--- Passage shown ---

Before the Court is Defendant Sylvester Martin's motion for relief pursuant to 28 U.S.C. § 2255 and the supplemental pleadings the Court has allowed to proceed. (Doc. Nos. 286, 297, 298.) For the reasons that follow, the motion will be denied.


On August 30, 1998, Harrisburg City Police were summoned to the 2200 block of Jefferson Street, Harrisburg, in response to a report that shots had been fired. Sylvester Martin, identified by neighbors as having fired the shots, was arrested and charged with reckless endangerment, false reports to law enforcement authorities, disorderly conduct, public drunkenness, and firing a weapon within city limits. Martin failed to appear for his arraignment on March 26, 1999. A capias was issued for his arrest and his name was entered into the National Crime Information Center ("NCIC").

On October 31, 2000, Martin was arrested in Virginia but was released on bail, and the charges were eventually dismissed. Martin was not extradited back to Pennsylvania, though the capias for his arrest remained outstanding.

Martin was again arrested in Virginia on October 20, 2002. On January 21, 2003, Martin was extradited back to the Commonwealth of Pennsylvania. On May 15, 2003, a jury trial began on the outstanding charges against Martin in Pennsylvania. During the course of the trial, the jury inadvertently viewed Martin in handcuffs, and a mistrial was declared. The re-trial was continued several times, until November 10, 2003, when the state charges were nol prossed so that Martin's case could be referred to federal authorities pursuant to "Project Safe Neighborhoods,"a federally-funded program designed to identify state cases appropriate for federal prosecution. The attorney trying Martin's case in Dauphin County, Kimberly Kelly, was cross-designatedas a Special Assistant United States Attorney ("SAUSA"), and proceeded to try Martin's case in federal court.

On December 10, 2003, a federal indictment was returned, charging Martin with knowingly possessing a firearm as a previously convicted felon in violation of 18 U.S.C. §§ 922(g)(1), 924(a)(2), and 924(e). Attorney James West was appointed to represent Martin. On January 13, 2004, West filed pretrial motions to dismiss. The motions argued that the case should be dismissed based on the statute of limitations, due process violations, vindictive prosecution, and an unlawful search. (Doc. Nos. 22, 24.) After hearings, the motions were denied. (Doc. Nos. 56, 86.) Before the motions were even ruled upon, however, Attorney West moved to withdraw his representation, citing extreme lack of cooperation from Martin.

--- Provided data ---

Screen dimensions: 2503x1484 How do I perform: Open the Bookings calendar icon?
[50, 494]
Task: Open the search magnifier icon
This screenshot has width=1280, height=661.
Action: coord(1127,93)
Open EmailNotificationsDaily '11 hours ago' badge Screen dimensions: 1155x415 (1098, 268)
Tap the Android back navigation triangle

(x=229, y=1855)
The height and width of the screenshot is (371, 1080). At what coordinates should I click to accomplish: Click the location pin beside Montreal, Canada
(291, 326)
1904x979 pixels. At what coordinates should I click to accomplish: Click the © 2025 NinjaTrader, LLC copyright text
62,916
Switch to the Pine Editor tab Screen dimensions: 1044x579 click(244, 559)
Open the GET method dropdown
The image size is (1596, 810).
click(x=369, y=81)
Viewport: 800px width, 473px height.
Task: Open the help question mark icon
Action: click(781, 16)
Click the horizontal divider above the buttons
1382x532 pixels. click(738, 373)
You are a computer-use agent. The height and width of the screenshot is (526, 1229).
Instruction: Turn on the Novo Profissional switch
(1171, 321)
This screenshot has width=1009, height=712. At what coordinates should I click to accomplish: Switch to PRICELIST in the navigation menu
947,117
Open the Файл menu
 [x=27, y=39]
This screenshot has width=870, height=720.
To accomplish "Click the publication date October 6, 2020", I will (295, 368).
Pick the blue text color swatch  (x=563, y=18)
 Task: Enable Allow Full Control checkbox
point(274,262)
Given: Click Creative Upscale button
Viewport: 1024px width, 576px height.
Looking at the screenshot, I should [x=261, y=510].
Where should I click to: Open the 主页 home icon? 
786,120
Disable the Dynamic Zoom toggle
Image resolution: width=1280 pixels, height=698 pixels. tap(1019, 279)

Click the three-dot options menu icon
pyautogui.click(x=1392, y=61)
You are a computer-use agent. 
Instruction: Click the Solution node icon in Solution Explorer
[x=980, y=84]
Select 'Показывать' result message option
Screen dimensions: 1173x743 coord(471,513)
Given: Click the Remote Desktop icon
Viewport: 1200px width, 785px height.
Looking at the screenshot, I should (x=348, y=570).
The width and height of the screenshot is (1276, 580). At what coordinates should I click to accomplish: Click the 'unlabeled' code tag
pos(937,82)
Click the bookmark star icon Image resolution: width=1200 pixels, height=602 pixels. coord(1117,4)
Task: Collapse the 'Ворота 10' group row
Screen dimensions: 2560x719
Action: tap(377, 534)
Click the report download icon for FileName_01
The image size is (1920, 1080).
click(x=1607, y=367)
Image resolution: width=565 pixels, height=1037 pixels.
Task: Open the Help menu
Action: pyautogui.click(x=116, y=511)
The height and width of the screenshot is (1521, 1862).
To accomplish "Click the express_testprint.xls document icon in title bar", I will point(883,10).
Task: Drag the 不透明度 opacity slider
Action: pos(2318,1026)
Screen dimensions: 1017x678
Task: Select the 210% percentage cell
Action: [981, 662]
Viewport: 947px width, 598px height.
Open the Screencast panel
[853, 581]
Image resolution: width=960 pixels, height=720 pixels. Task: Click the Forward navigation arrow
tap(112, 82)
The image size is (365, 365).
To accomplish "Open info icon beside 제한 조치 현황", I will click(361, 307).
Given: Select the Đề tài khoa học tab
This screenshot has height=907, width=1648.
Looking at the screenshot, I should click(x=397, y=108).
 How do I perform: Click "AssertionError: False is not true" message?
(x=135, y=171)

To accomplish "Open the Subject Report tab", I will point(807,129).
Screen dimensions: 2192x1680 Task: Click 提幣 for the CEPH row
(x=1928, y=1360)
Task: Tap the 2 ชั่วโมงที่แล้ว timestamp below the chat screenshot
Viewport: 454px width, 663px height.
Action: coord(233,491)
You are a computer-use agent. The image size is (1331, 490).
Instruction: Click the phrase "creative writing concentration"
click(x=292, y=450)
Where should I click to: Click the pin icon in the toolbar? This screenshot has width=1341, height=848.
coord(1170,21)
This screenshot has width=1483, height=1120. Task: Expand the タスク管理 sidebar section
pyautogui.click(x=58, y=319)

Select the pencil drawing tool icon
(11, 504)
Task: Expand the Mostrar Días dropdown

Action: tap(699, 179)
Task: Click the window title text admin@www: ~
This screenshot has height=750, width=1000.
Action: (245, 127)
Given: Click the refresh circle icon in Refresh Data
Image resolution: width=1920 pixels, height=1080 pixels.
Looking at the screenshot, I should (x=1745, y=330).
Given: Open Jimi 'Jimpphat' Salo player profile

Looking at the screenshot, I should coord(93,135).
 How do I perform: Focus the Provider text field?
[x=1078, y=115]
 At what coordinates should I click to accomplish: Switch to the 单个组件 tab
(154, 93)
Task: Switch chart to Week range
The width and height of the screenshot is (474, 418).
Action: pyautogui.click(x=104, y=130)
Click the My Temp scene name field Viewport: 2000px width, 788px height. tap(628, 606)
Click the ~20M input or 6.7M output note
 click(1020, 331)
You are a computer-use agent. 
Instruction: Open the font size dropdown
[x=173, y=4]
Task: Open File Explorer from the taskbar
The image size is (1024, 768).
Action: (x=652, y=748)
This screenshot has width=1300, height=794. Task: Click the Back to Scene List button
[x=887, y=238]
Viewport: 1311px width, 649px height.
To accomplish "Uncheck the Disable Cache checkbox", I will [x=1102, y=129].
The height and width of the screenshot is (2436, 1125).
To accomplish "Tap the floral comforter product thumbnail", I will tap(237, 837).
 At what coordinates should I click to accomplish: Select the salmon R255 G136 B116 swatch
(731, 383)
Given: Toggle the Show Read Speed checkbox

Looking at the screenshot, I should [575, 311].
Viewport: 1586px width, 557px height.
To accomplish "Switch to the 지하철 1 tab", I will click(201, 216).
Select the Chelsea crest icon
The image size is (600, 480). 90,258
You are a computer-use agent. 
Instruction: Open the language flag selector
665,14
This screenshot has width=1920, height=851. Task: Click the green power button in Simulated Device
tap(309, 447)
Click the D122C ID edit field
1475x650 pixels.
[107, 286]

---

## Instruction:
Copy the passage of the court opinion starting with "On October 31, 2000, Martin" and going on through "arrest remained outstanding.". The listing is separate material, unrelated to the court opinion.

## Response to this exercise:
On October 31, 2000, Martin was arrested in Virginia but was released on bail, and the charges were eventually dismissed. Martin was not extradited back to Pennsylvania, though the capias for his arrest remained outstanding.